I’m old enough to remember when doctors not only diagnosed and prescribed the drugs, they actually came to your house to do so. When I was in grade school, our doctor in Colorado Springs came to the house when we were too sick to go to his office. Which usually meant we had the chicken pox, measles, mumps, or the flu. Now, of course, they have vaccines for all of these diseases, but in those days all the kids got them and were down for at least a week or two. I remember when I had one of them, and the doctor wanted to give me a shot, I ran out of the bedroom and into the closet in the kitchen that went under the stairs. This was a very deep closet, full of all kinds of things besides clothes, and required a major extraction by my parents, with a lot of kicking and screaming on my part. But the good-natured doctor waited until I quit screaming and still gave me the shot.
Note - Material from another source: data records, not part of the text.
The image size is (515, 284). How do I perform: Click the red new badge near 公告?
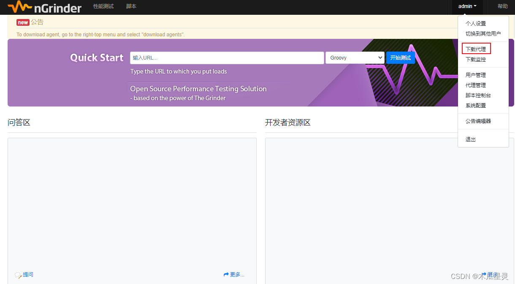(22, 22)
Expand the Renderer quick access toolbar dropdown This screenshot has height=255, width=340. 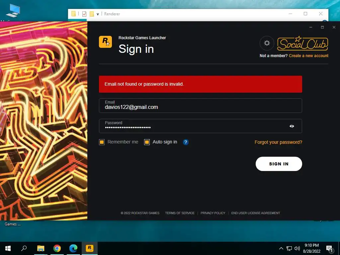[98, 14]
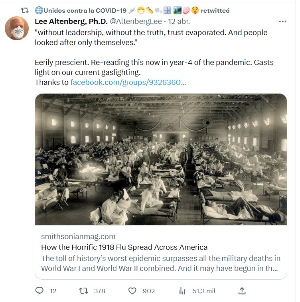Click the smithsonianmag.com domain label
300x302 pixels.
pos(78,237)
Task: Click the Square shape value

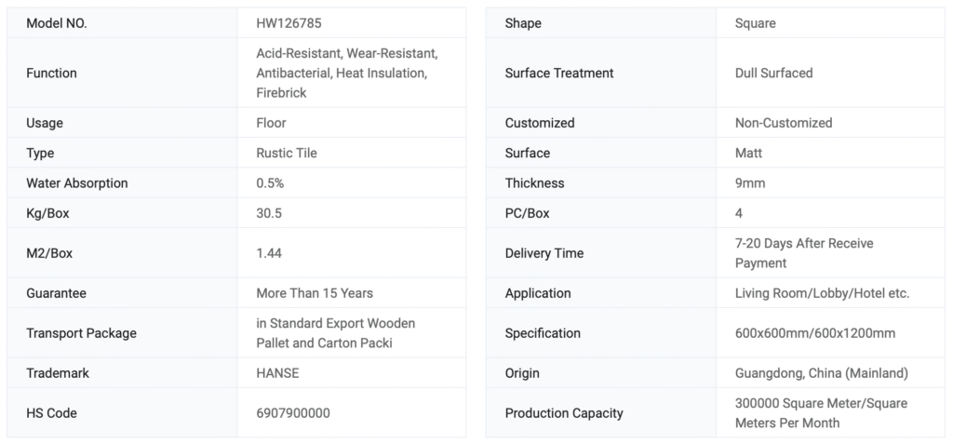Action: point(755,23)
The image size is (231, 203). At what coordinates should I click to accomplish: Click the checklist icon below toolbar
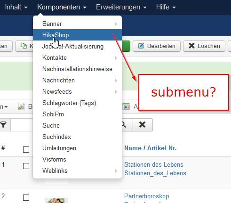21,107
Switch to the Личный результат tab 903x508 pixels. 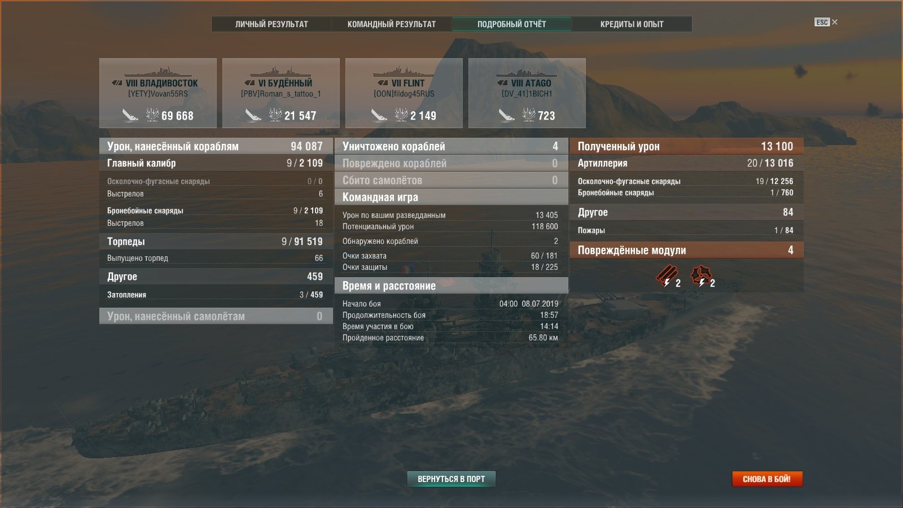(271, 24)
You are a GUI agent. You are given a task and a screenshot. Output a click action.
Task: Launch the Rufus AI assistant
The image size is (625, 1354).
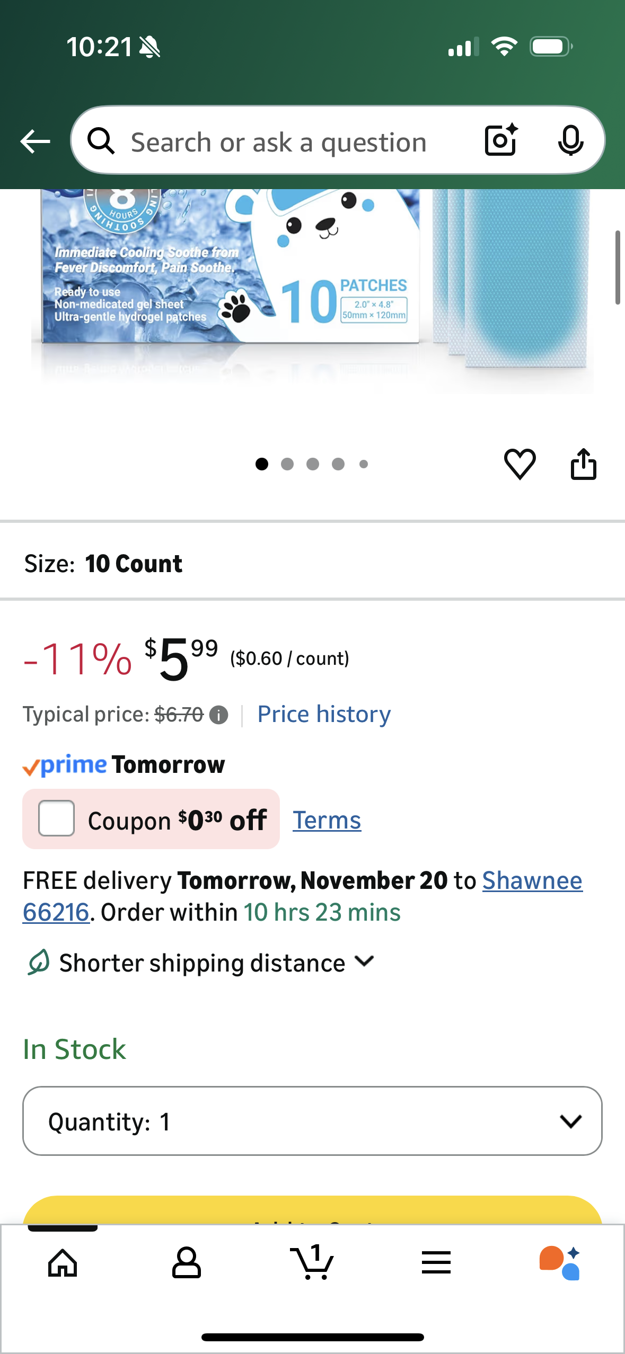(x=560, y=1263)
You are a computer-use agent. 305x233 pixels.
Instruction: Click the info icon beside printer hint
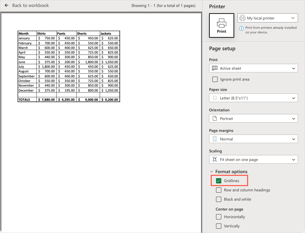tap(241, 28)
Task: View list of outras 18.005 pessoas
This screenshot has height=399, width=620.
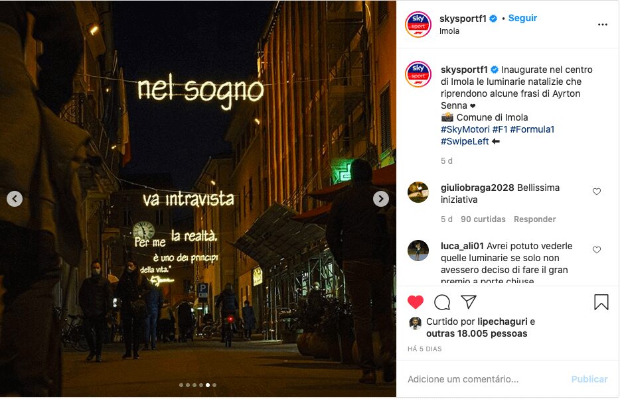Action: [477, 334]
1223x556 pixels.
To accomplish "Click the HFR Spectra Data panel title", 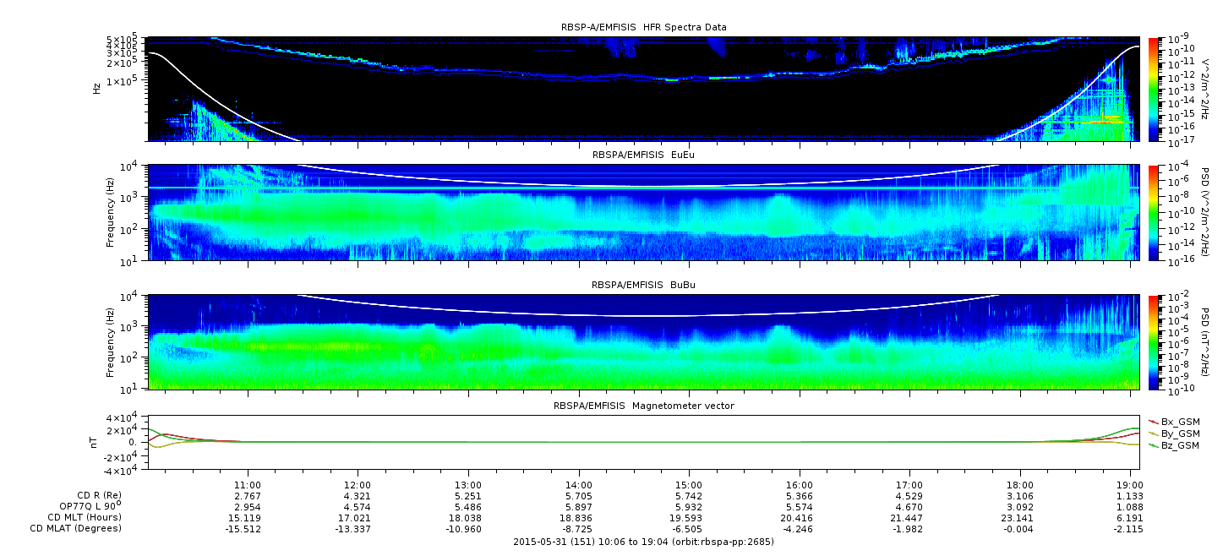I will coord(643,27).
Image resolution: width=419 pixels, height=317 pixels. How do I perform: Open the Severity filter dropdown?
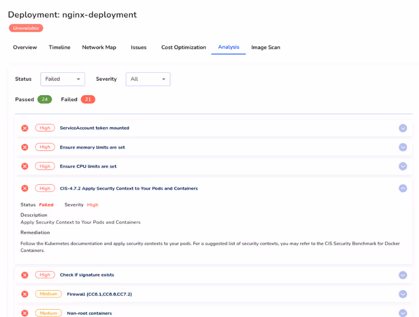click(148, 79)
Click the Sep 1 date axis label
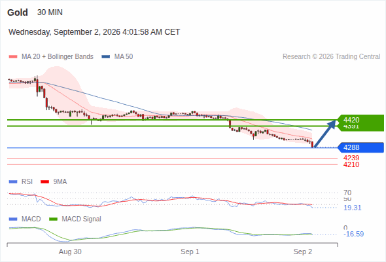 (190, 252)
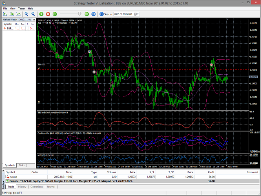Switch chart to candlestick mode
The width and height of the screenshot is (261, 196).
11,14
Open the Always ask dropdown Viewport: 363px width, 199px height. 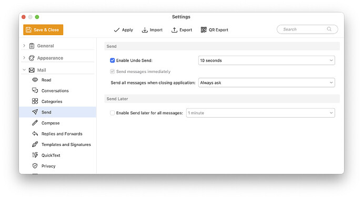point(266,82)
Even with the new vaccines there are plenty of diseases out there that need a drug — mainly all our new “lifestyle” diseases — ergo all the drug advertising on TV to all the couch potatoes watching it. Everyone over 60 seems to be on medicine to reduce their high blood pressure and cholesterol. Type II diabetes is epidemic, but weight loss medication will allow you to drop the pounds without ever passing up that piece of strawberry cheesecake or walking farther than the car to the house. Environmentally caused auto immune diseases like fibromyalgia are bringing once active people to their knees with chronic pain and loss of energy. Lyrica, however, will help you do all those things you used to love to do, like watering your plants and going on vacation to Bermuda. Baby boomers are dropping like flies with hip, knee, and even shoulder replacements, after years of pounding their joints by running on pavement or climbing across all those scree fields on their mountain ascents. But Boniva once a month will keep those bones strong and sturdy, and Ativa once a year will keep that “on the go woman” going.
After being bombarded nightly by these unfulfilled promises no wonder everyone is depressed and can’t sleep. But there are plenty of drugs for that, too. No more of those hard core barbiturates, you can take Ambien and Lunesta, which will lull you into a gentle sleep and make you fresh and alert the next day, assuming you don’t have any of the potential side effects like walking in your sleep and falling down the stairs or falling asleep while you’re driving, which a former Santa Fe county commissioner did, claiming Ambien made him crash into that parked car on the side of the street. If you’re depressed you can take Zoloft or Prozac and get rid of all that anxiety and worry about whether you’re going to have to spend the last of your paycheck on a tank of gas or enough groceries to get you through the week. You may even have to cancel your high-speed Internet connection, or god forbid, your satellite TV service that allowed you to find out all about Prozac in the first place.
So we’re all going to live to be 90 as long as we take our daily regimen of 20 or so different medications every morning and night that are probably working against each other to counteract each one’s desired effect, leaving us all demented. But hey, we’re not dead, and apparently that’s all that matters.